Janika Oza of ‘A History of Burning’: It’s about an Indo-Ugandan family, it spans continents and a century, it’s beautifully complex yet a pleasure to read for how every word is etched marking its own territory. It spans across Uganda, India, England and Canada and is excellent for a debut effort at historical fiction leaving you spell bound with every word of how family dramas drape. She writes of the process, “I was really thinking deeply about what it means to be connected to place, what it means to be connected to land, and to know the smell of the soil, the color the dirt takes on after it rains and then to be somewhere [where] that is no longer the case.” She transports us through this exact image through this book, beautifully.

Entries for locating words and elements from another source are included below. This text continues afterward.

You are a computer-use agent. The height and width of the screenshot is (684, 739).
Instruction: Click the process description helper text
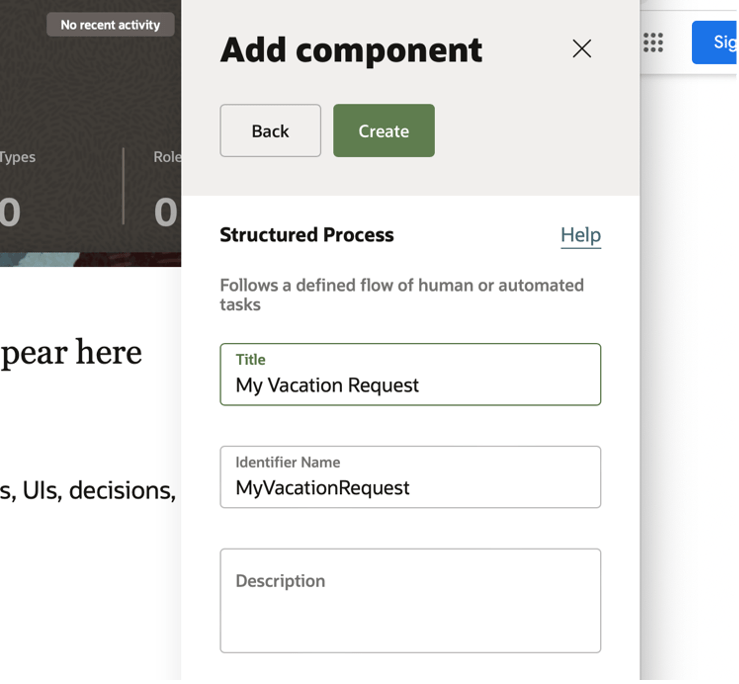[401, 294]
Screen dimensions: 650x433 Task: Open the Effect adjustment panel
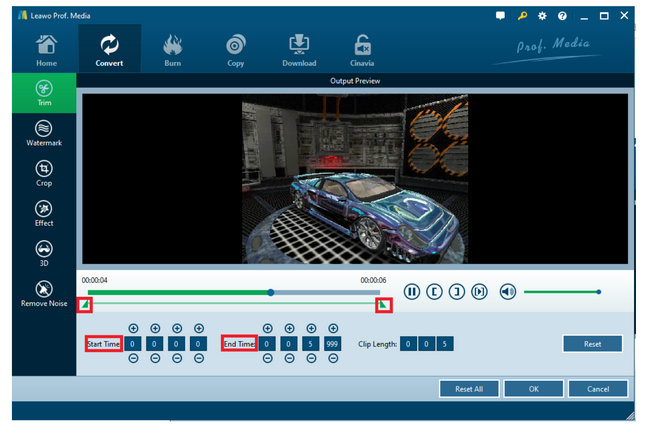pyautogui.click(x=44, y=214)
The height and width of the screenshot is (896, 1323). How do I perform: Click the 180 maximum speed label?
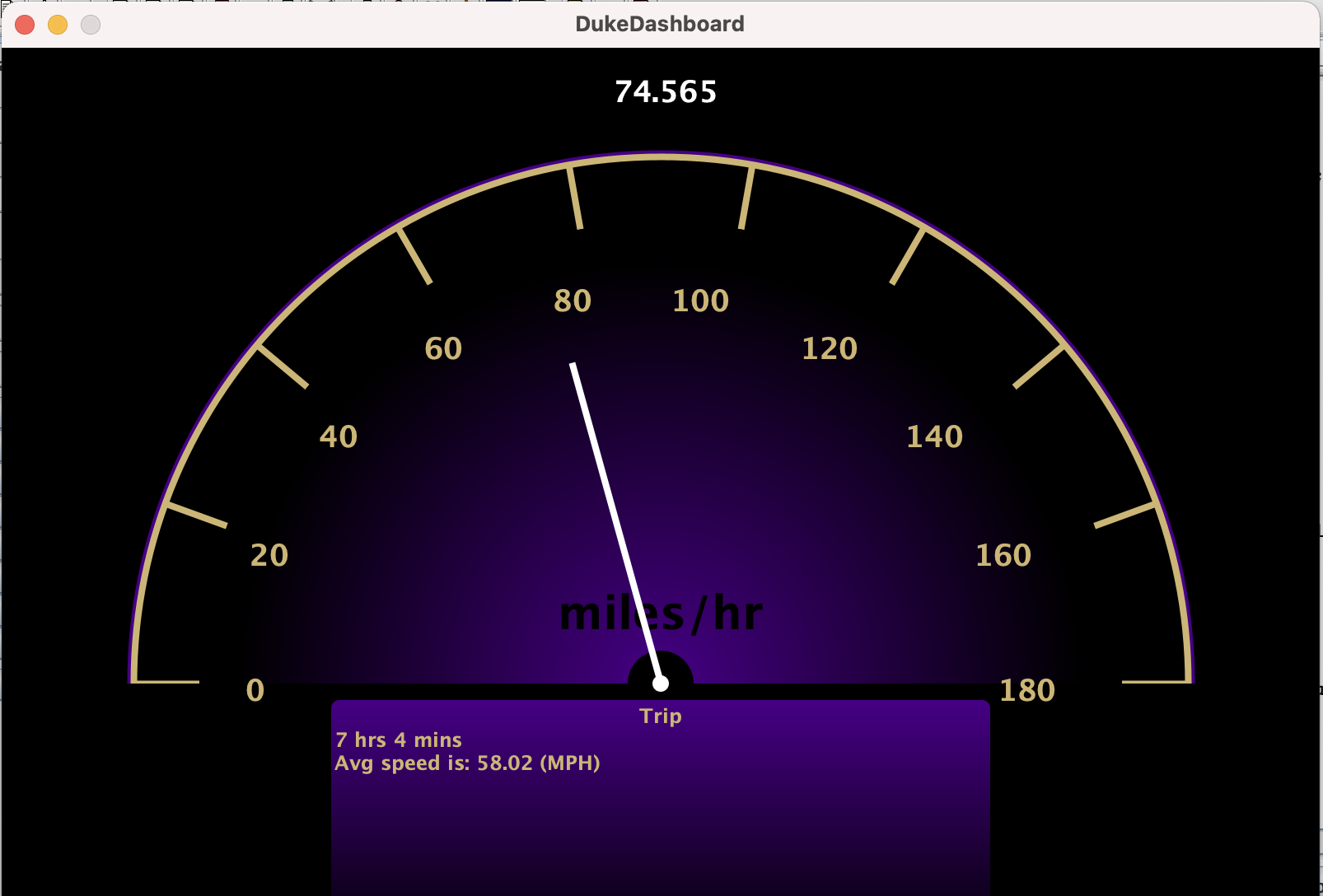click(1026, 691)
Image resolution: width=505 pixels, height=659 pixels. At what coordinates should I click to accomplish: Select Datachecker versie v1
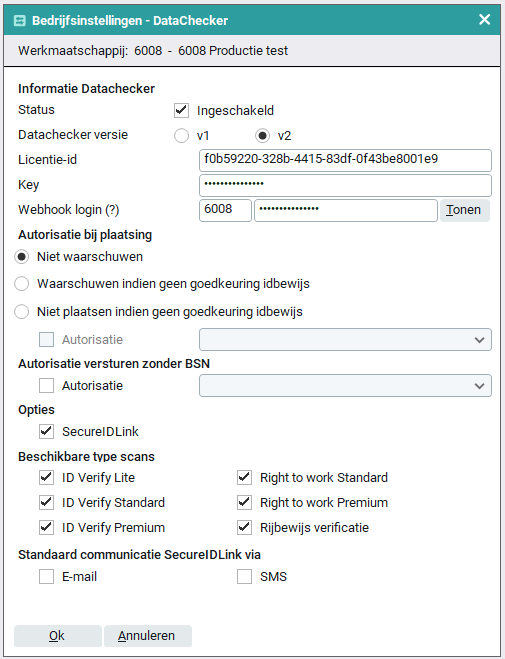coord(181,136)
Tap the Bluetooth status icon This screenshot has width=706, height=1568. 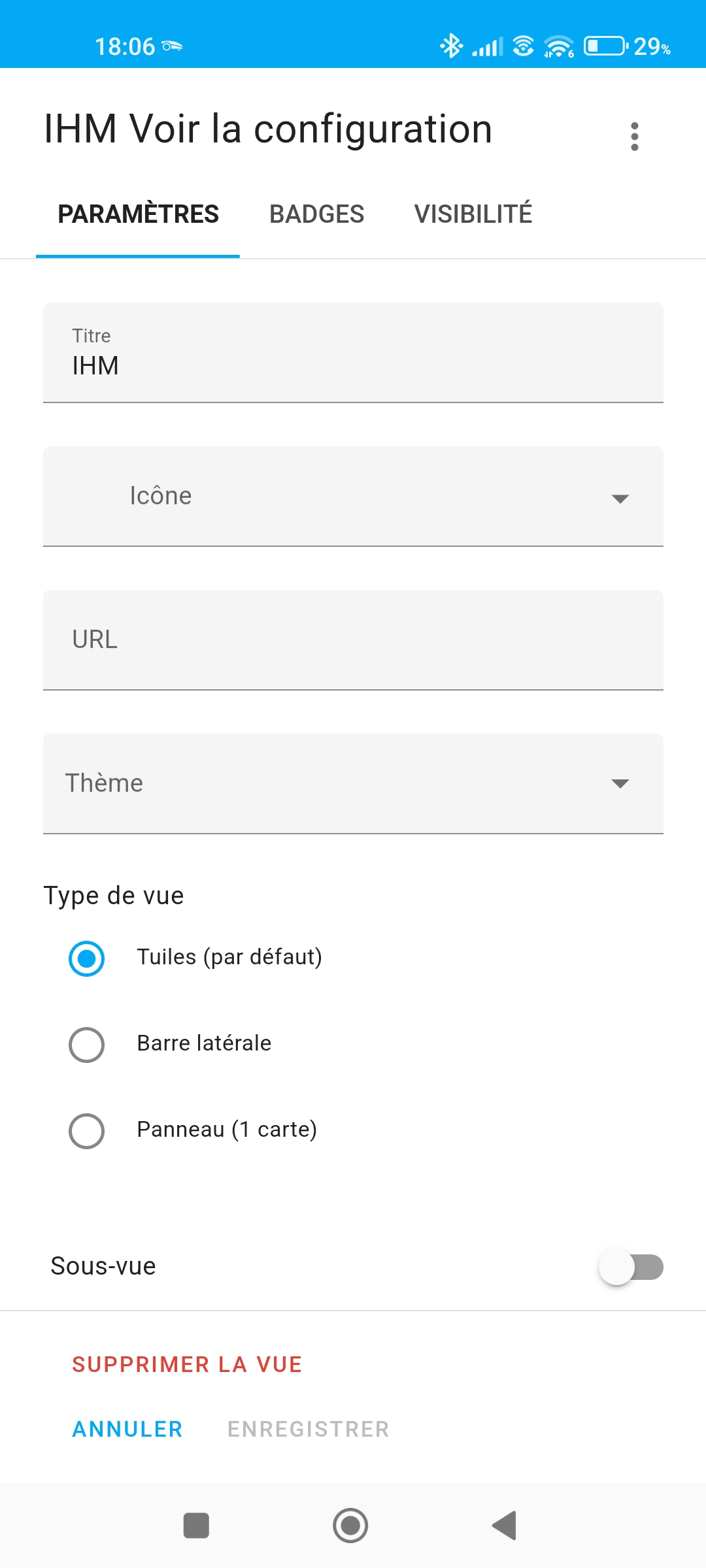[x=451, y=46]
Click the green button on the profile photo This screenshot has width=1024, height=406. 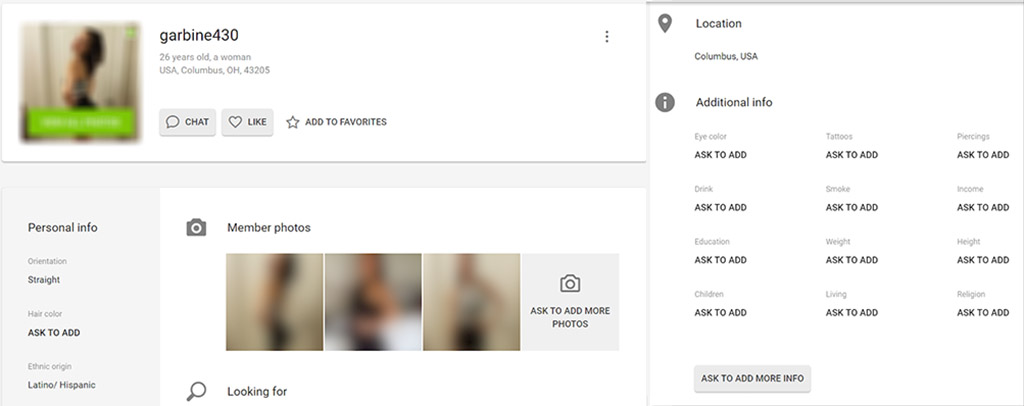click(81, 122)
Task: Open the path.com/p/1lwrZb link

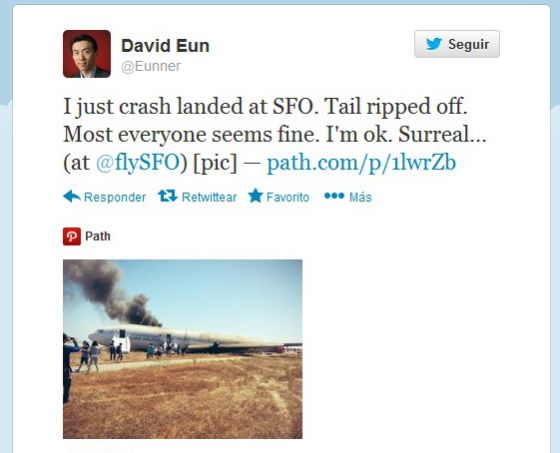Action: tap(361, 163)
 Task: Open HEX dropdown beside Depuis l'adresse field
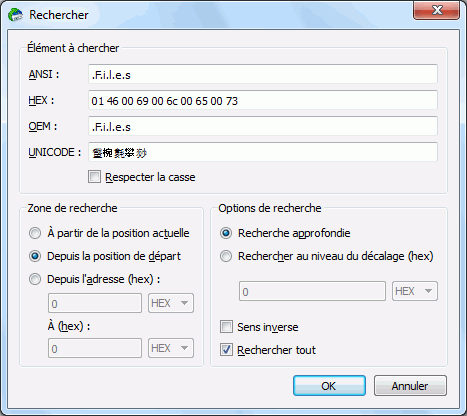point(171,303)
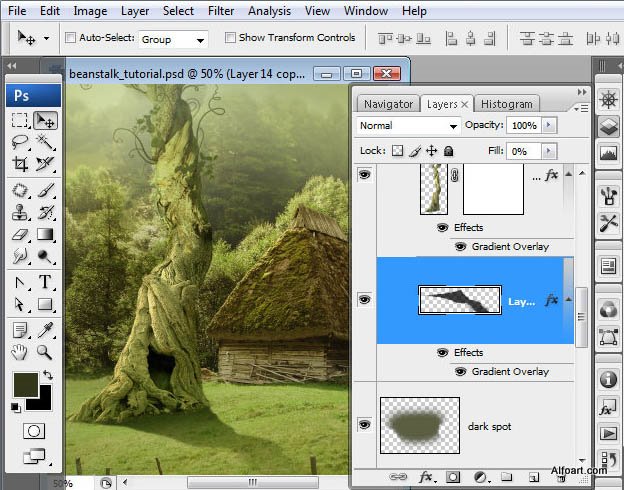Activate the Type tool
Viewport: 624px width, 490px height.
45,282
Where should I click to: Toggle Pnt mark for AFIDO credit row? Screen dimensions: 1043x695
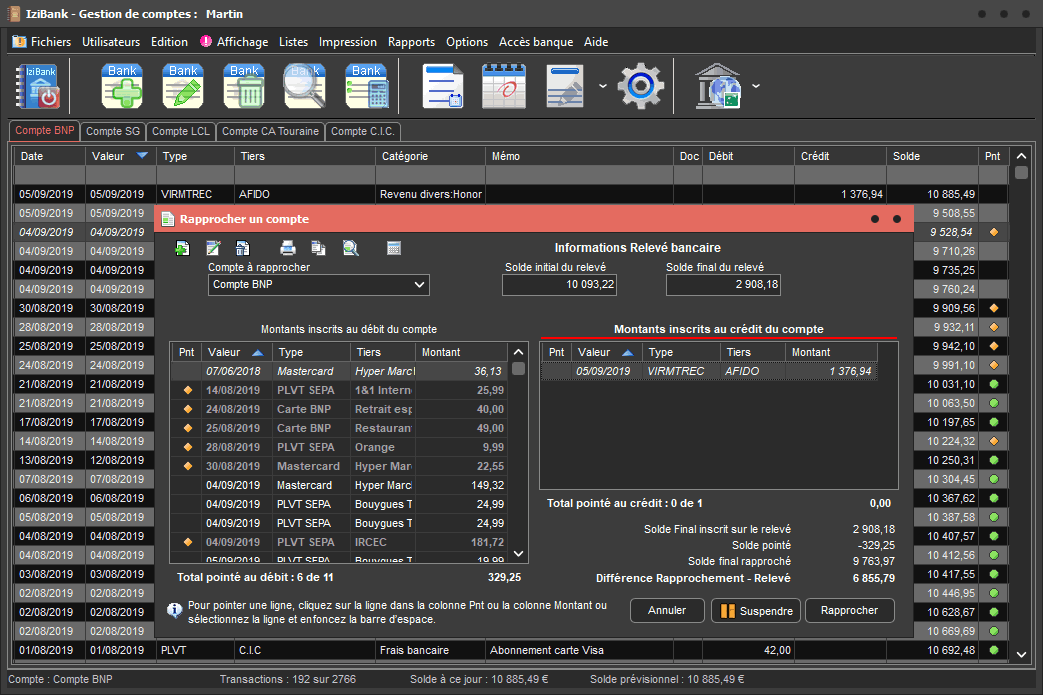(x=557, y=371)
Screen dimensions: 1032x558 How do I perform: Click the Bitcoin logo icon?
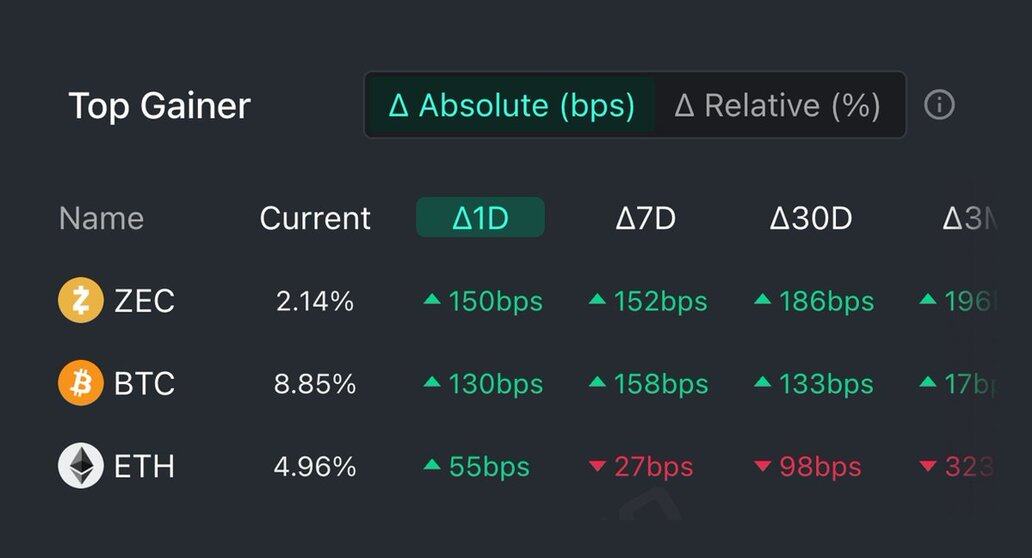pos(81,383)
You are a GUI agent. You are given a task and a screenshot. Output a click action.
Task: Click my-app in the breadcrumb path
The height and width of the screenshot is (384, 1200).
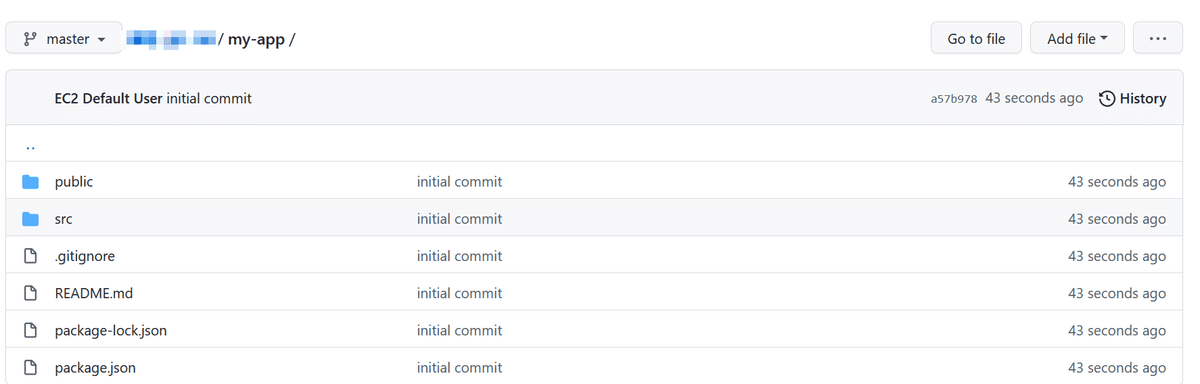tap(256, 39)
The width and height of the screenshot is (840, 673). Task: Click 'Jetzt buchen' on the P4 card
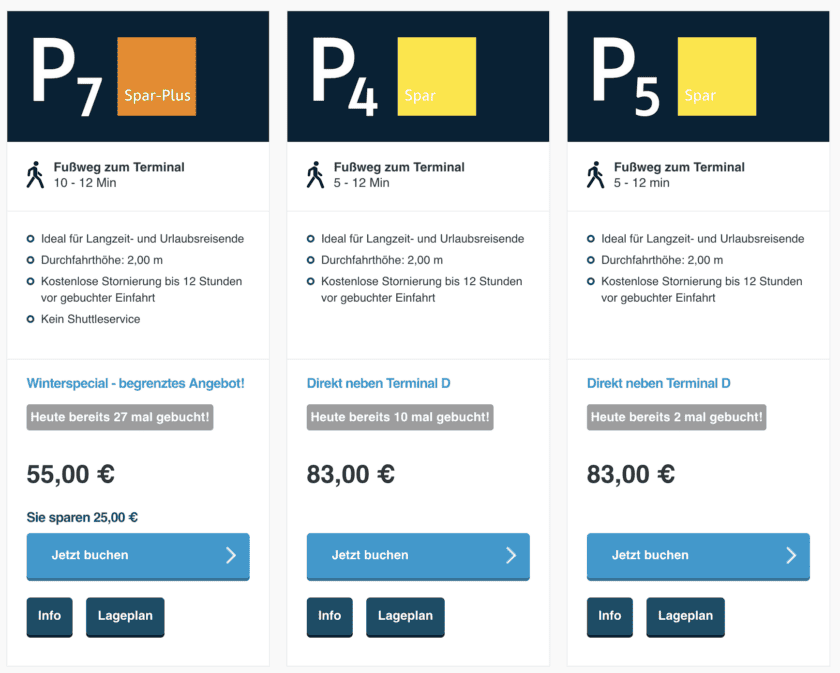[x=418, y=556]
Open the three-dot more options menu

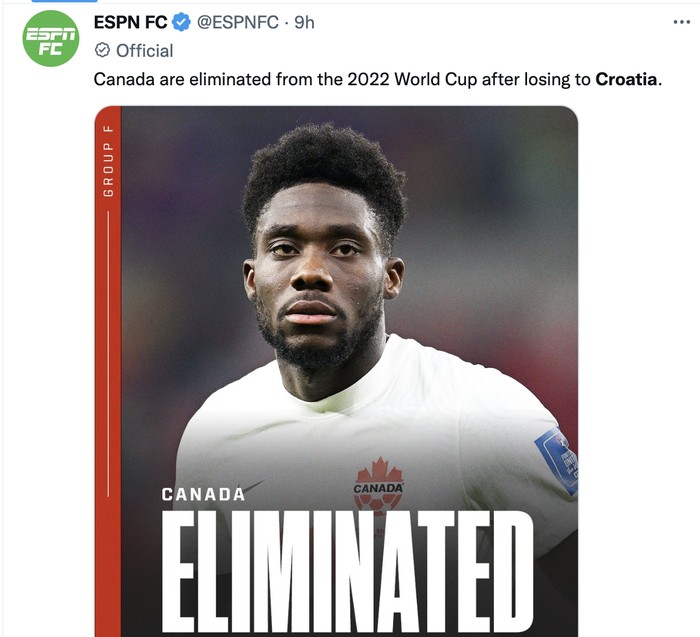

Devangana Mishra of ‘26, Kamala Nehru Ridge, Civil Lines, Delhi’: We love this girl and how she uses verse and poetry to open doors and windows and ideas and honesty so complex it’s hard to tell if it’s easy or difficult, the words she writes leave us holding on to every one of the few pages we’ve read thus far. She wrote a debut book of poetry which got lost in the piles, but this one is a must buy to understand a single Muslim girl’s journey through religions and splitting India of 1947, a pivotal time in Indian history. The book feels like urdu from a charlatan’s mouth.
Zeyad Masroor Khan of ‘City on Fire: A Boyhood in Aligarh’: An excellent memoir of a boy as he recounts his time growing up in a ghetto of Aligarh, Upar Kot after the Babri Masjid demolition, an innocent act of a switch could cause a riot, a history of everyday violence and brutality now a part of everyday, the story of everyday Aligarh from a boy born and raised there, troubling, but true, how crime becomes skin and vice versa in some cities.
S B Divya of her sci-fi magic, ‘Meru’: We love her imagination and her confidence with the grasp of what she knows of science and substance and outer space, her and her pilot and their attempt at a space opera mostly met in every page. Her book is an understanding of outer space from the realm of personal relationships, the beauty of bonds, an inter-stellar glance at the everyday love loops we’re tangled in, it’s beautiful how she’s managed to turn us into lovers of science fiction, philosophy and fantasy through a simple love story.